Crowdsourcing Taxonomies to Assist Disaster Management Efforts

PARTNERS:  Humanitarian Forum Indonesia (HFI), Humanitarian OpenStreetMap Team (HOT), United Nations Development Programme Bangkok Regional Hub (UNDP BRH), United Nations Office for the Coordination of Humanitarian Affairs (UN OCHA), United Nations Volunteers (UNV), Qatar Computing Research Institute (QCRI), and World Food Programme (WFP)

PROGRAMME AREA: The Sustainable Development Goals (SDGs)

LABPulse Lab Jakarta


Communication is a critical element in disaster management. A way to better ‘listen’ to - and understand - what people say in social media, is to use data analytics to extract information relevant to priority topics, the first step of which is to create taxonomies, or sets or keywords.  However, building a detailed taxonomy in different languages - including local dialects, jargon and alphabets - can be labor intensive and time consuming. Language often represents a moving target, with trends and changes quickly altering the nature of relevant keywords and phrases. When such taxonomies are being used to seek information on time-critical issues like disaster management, it is essential that they are constantly and accurately updated.
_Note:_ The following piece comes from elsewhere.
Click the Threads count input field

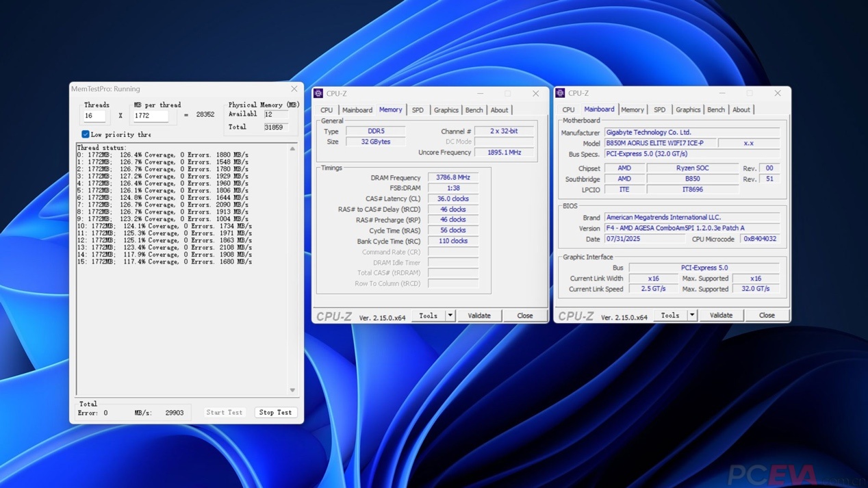(94, 116)
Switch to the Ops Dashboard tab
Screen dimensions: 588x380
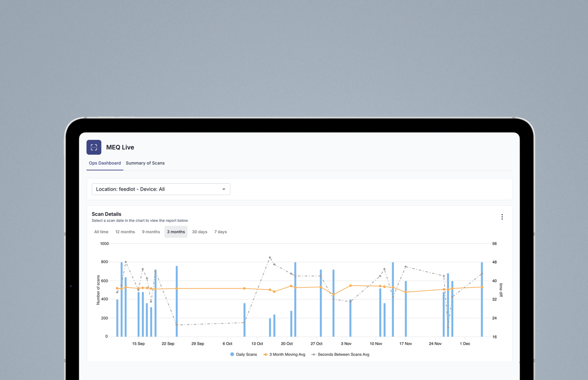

In an attempt to address this challenge, Pulse Lab Jakarta launched Translator Gator in 2016, a language game the Lab developed to create text mining dictionaries for recognizing sustainable development-related conversations in Indonesia. In 2017, the Lab released Translator Gator 2 to test whether crowdsourcing can be used to inform disaster management efforts. The aim of the project is to engage the ‘wisdom of the crowd’ to create taxonomies for disaster management for ten ASEAN countries and for Sri Lanka.  The expected outcomes of the  project are: (1) to translate disaster keywords in multiple languages that can ultimately be used for computational research initiatives (2) to use social media to understand the behaviors of affected populations before/during/after a disaster and to improve communication with these communities; and (3) to raise disaster-preparedness awareness in multiple countries.